Item coordinate data:
□ □ □ □

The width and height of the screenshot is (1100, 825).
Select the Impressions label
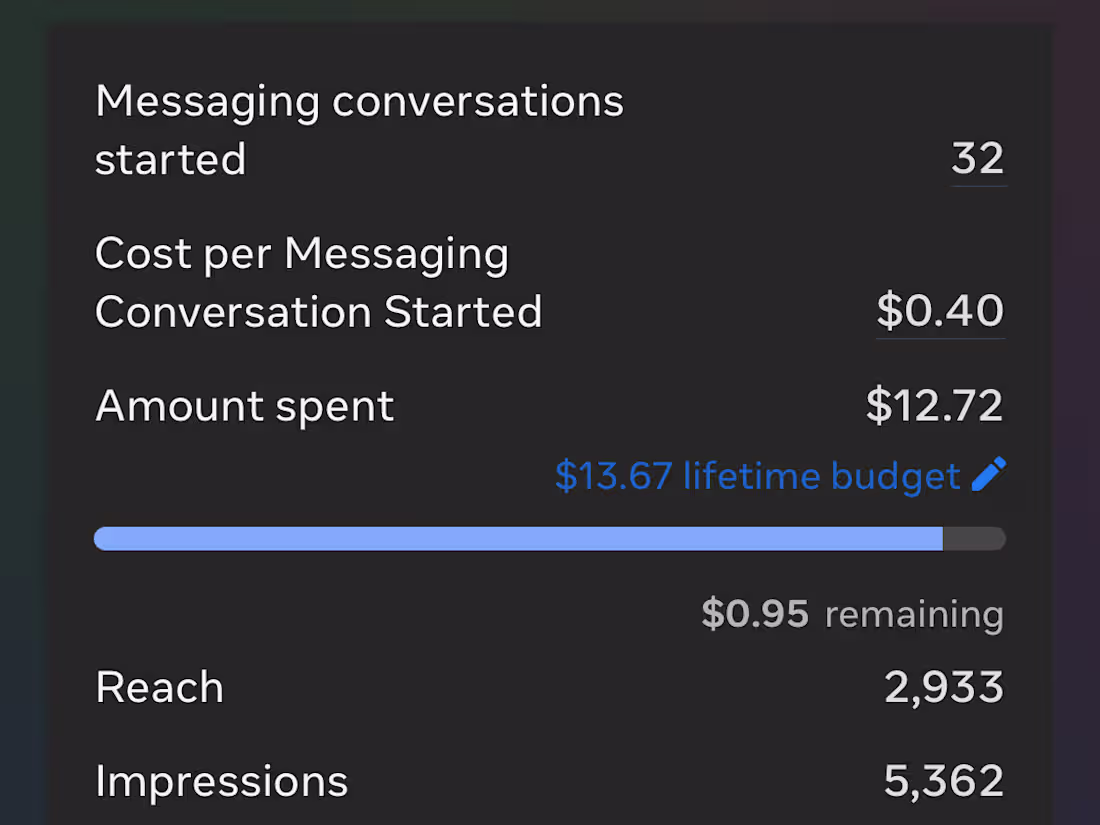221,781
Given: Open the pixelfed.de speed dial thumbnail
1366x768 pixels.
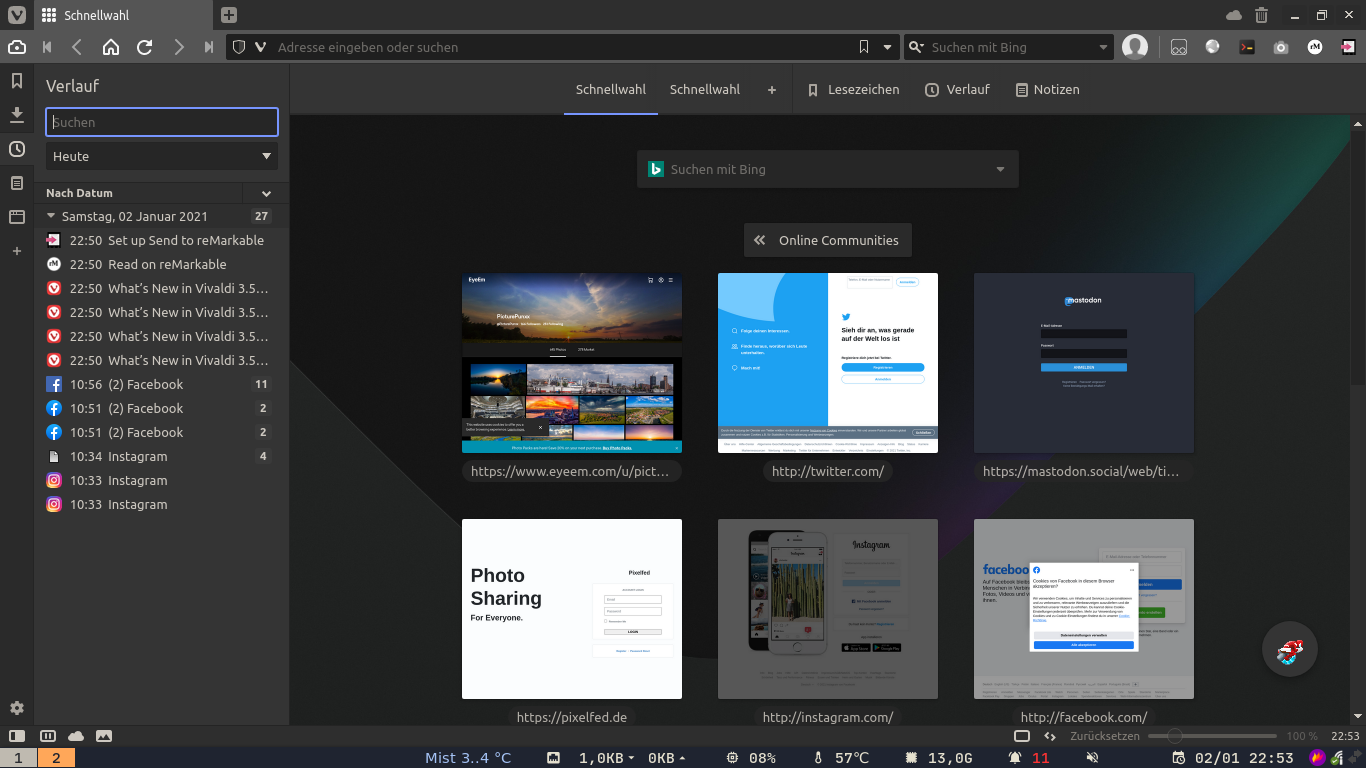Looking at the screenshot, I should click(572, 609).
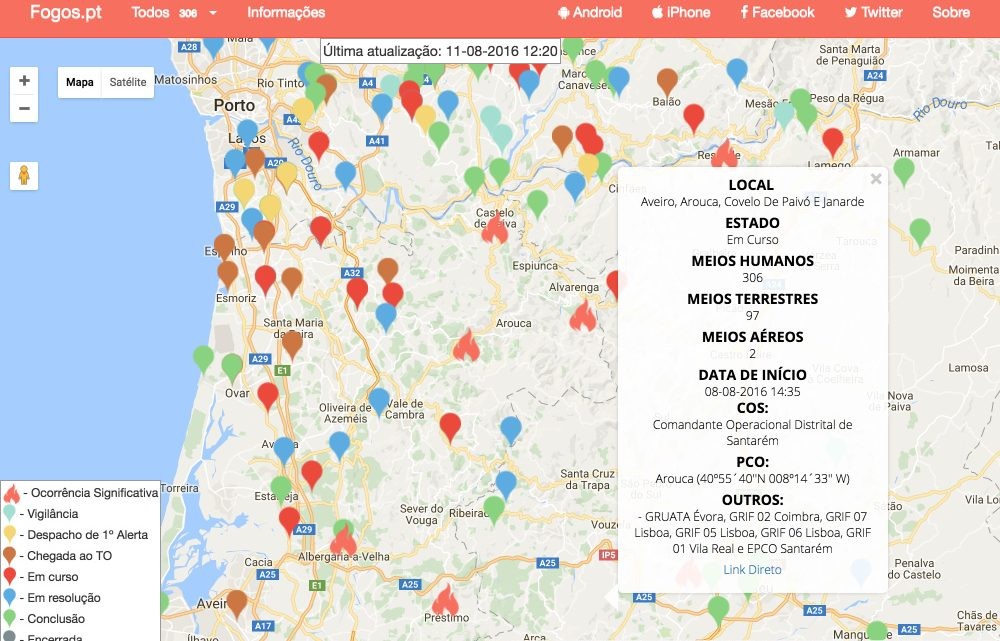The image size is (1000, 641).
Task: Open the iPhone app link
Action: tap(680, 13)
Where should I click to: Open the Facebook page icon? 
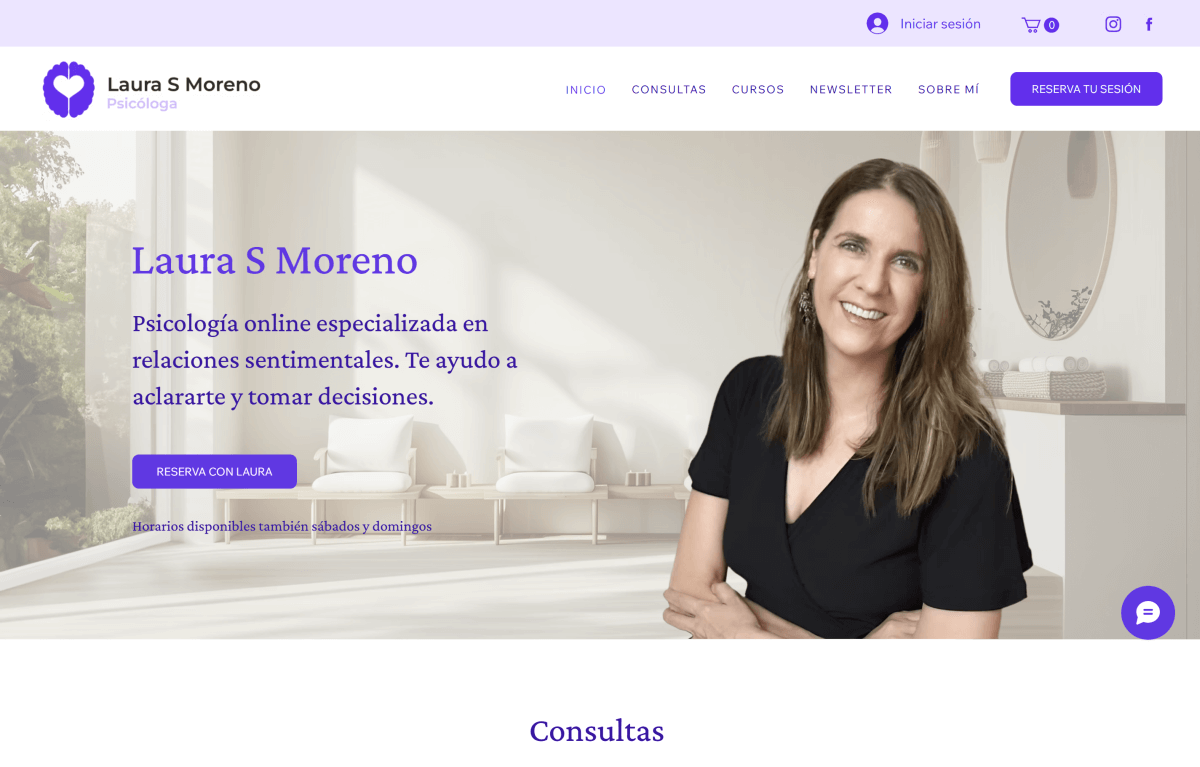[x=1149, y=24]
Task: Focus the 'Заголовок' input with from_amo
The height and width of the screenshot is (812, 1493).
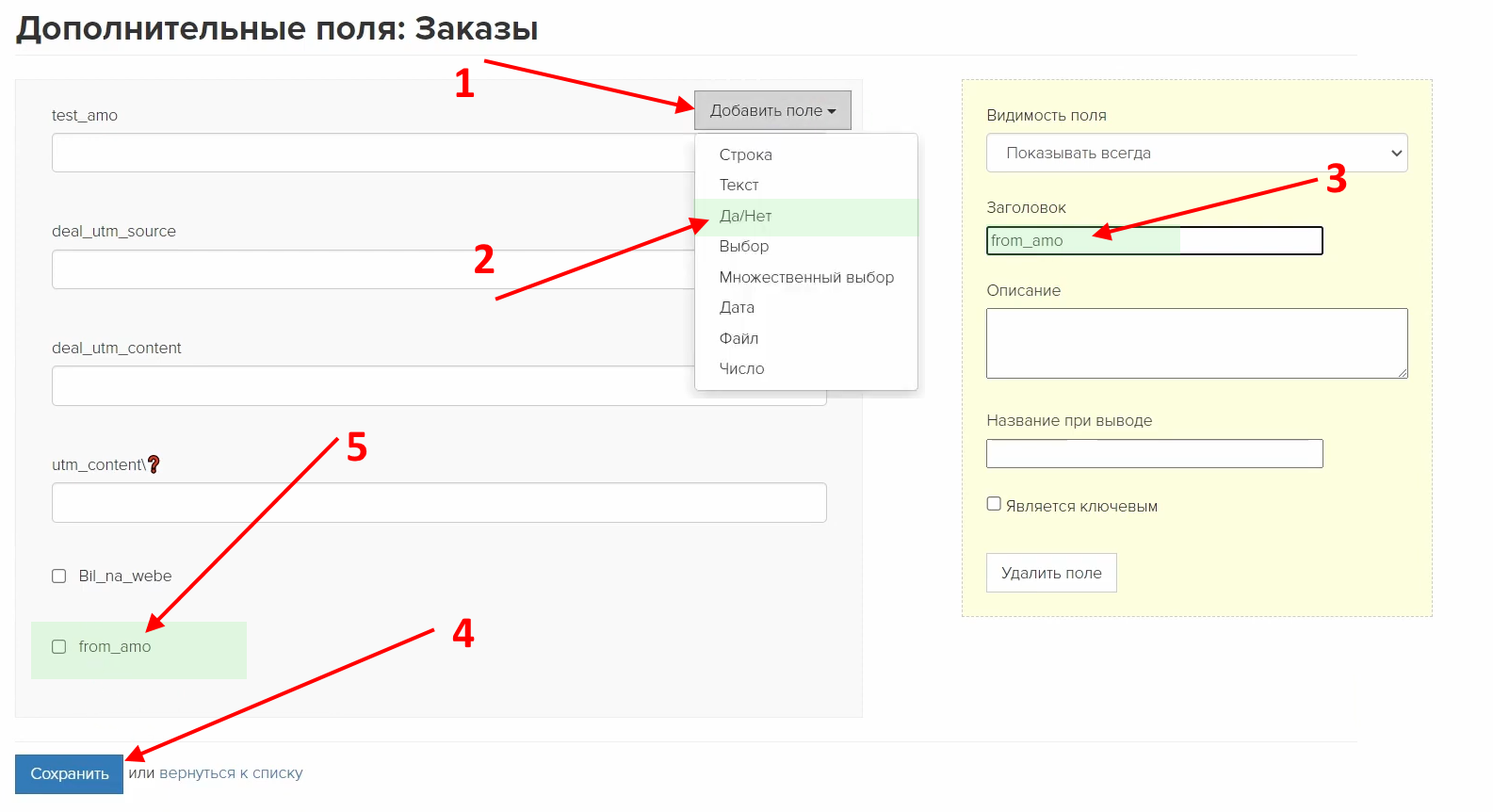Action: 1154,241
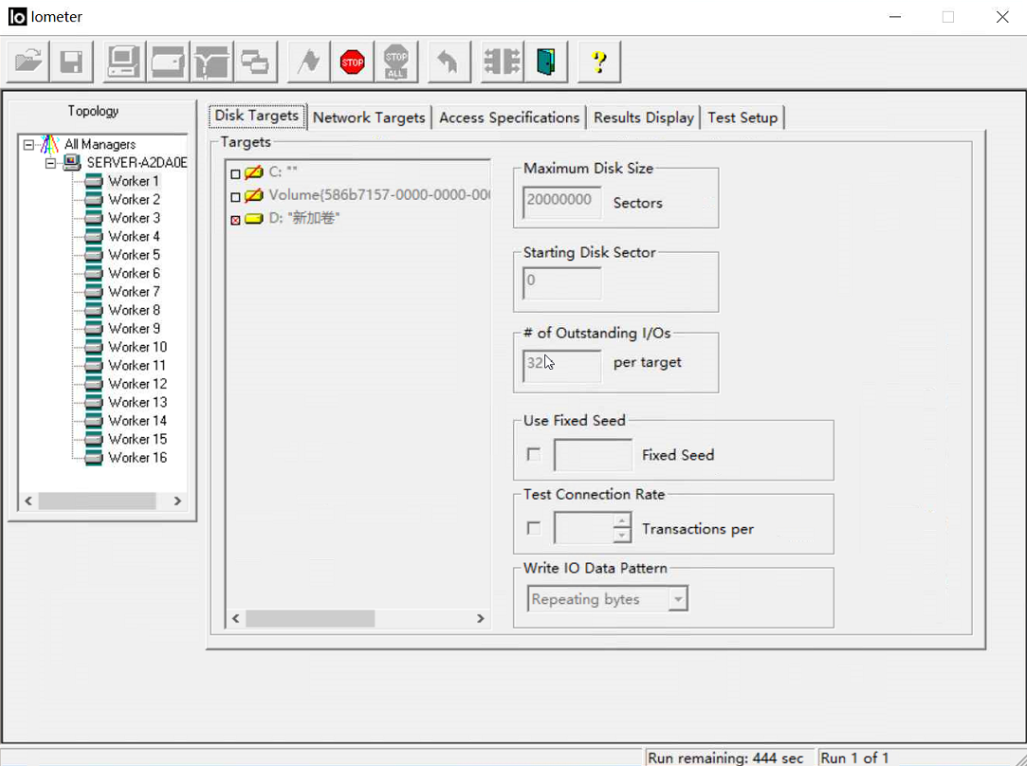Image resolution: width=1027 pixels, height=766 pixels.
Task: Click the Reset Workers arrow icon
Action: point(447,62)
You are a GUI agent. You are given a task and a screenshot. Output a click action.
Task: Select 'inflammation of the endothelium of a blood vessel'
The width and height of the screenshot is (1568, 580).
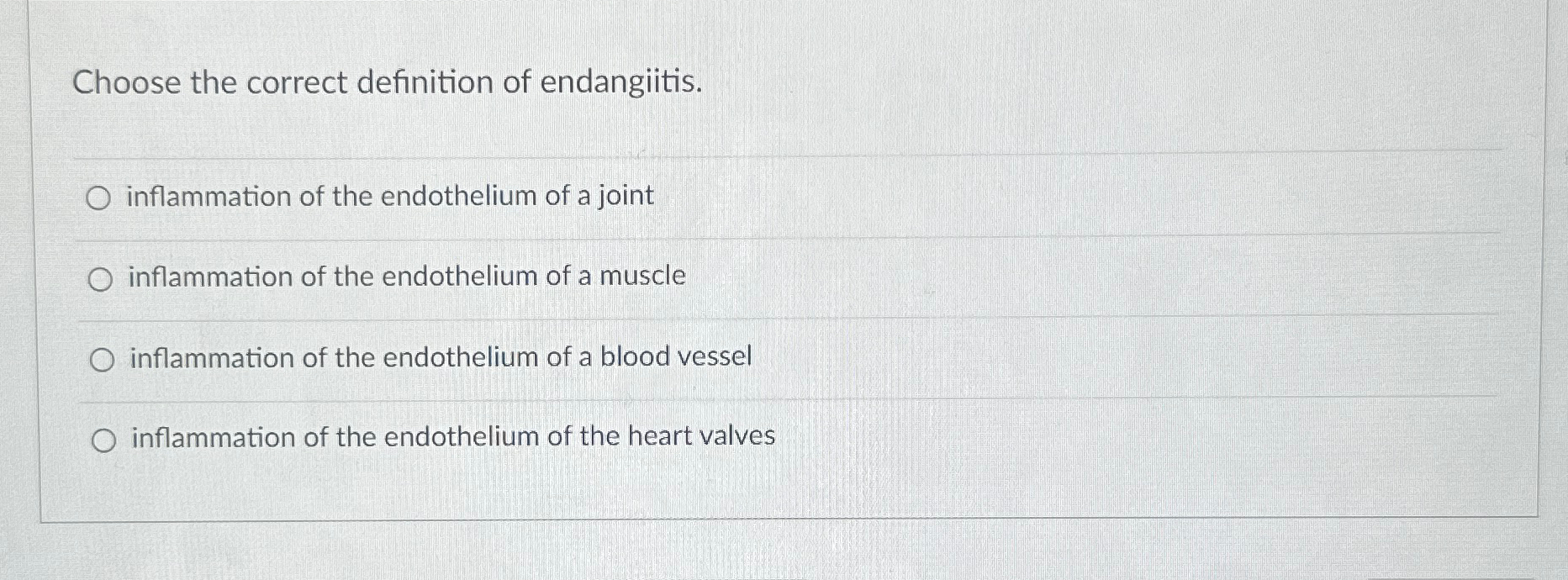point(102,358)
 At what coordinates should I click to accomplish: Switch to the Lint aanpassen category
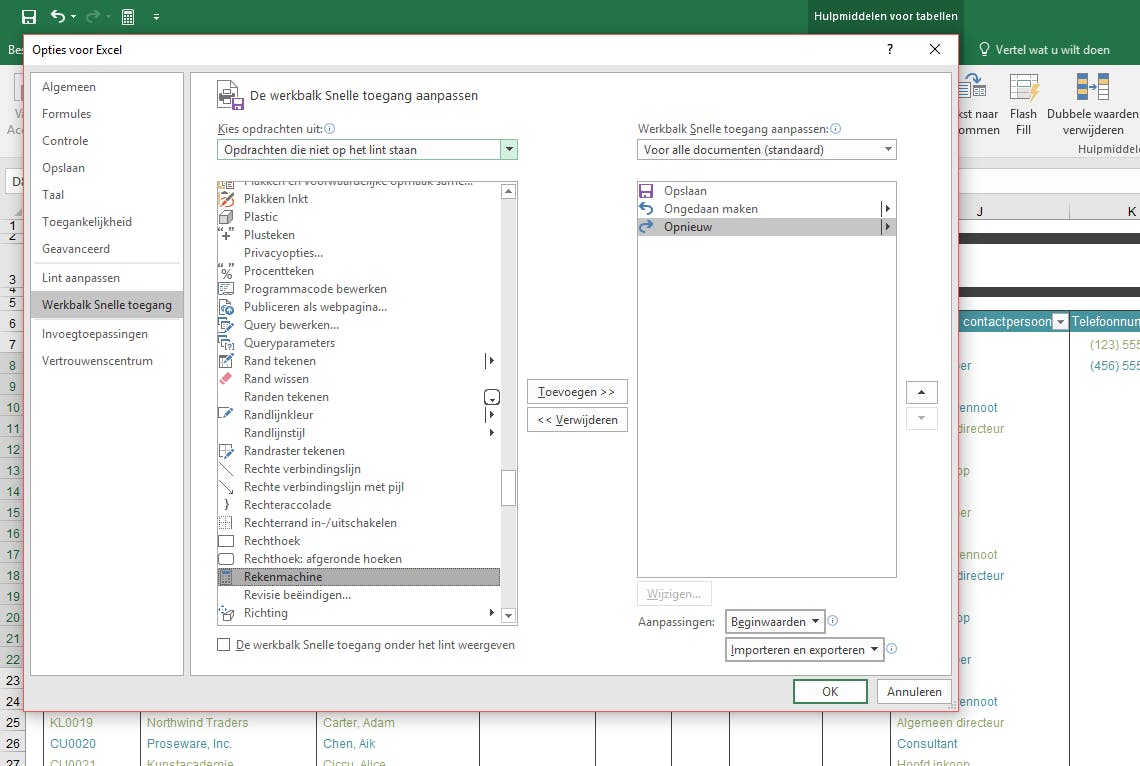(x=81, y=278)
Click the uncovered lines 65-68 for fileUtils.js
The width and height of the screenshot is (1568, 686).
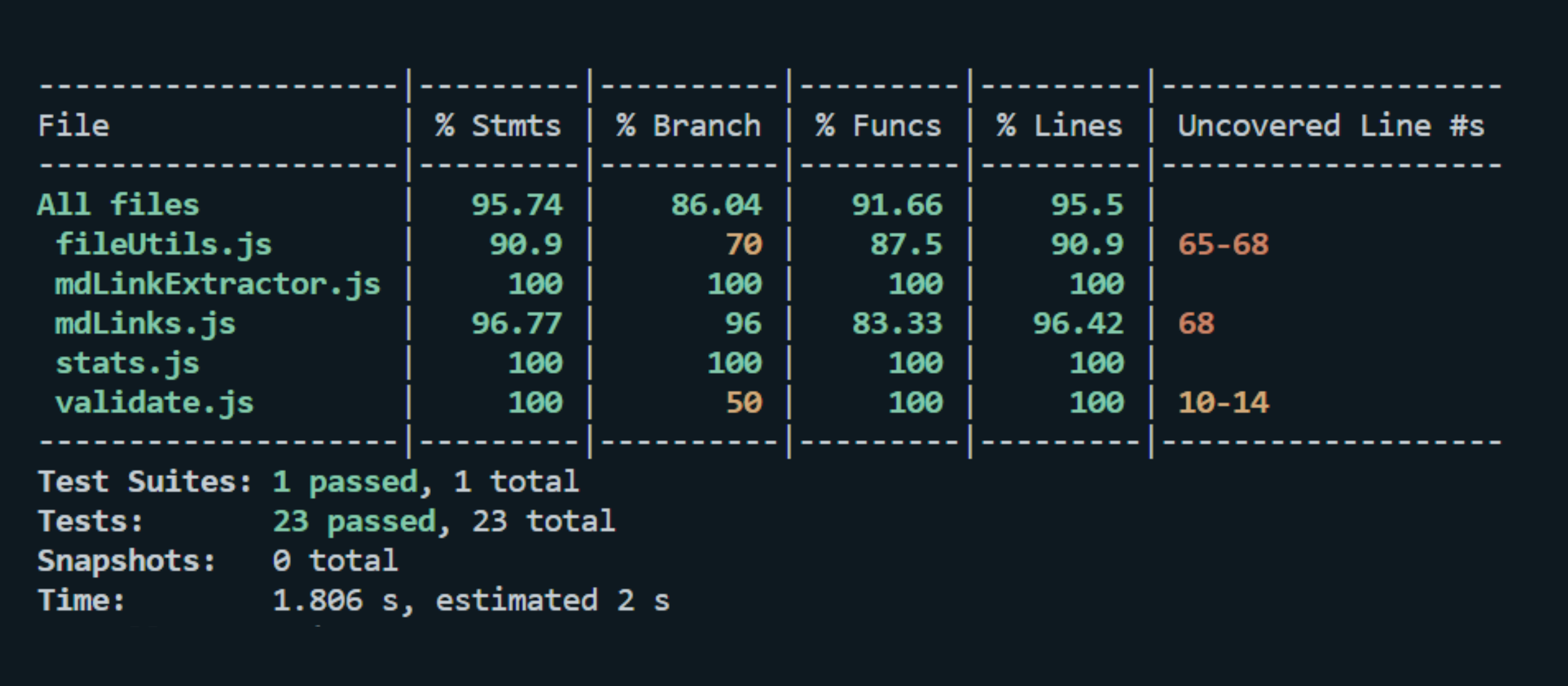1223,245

□ □ □ □

- **REQUEST**: Reproduce all of the rows above word for word, leaving out the pictures.

- **COMPLETE ANSWER**:
The width and height of the screenshot is (1100, 825).
Select the Impressions label
221,781
Given: Open the pixelfed.de speed dial thumbnail
1366x768 pixels.
Looking at the screenshot, I should click(572, 609).
The image size is (1000, 641).
Task: Open the iPhone app link
Action: tap(680, 13)
Where should I click to: Open the Facebook page icon? 
[x=1149, y=24]
Task: Focus the 'Заголовок' input with from_amo
The height and width of the screenshot is (812, 1493).
Action: 1154,241
Image resolution: width=1027 pixels, height=766 pixels.
Task: Click the Reset Workers arrow icon
Action: point(447,62)
You are a GUI agent. You are given a task and a screenshot. Output a click action.
Task: Select 'inflammation of the endothelium of a blood vessel'
The width and height of the screenshot is (1568, 580).
point(102,358)
 At what coordinates should I click to accomplish: Switch to the Lint aanpassen category
(x=81, y=278)
Click the uncovered lines 65-68 for fileUtils.js
The width and height of the screenshot is (1568, 686).
1223,245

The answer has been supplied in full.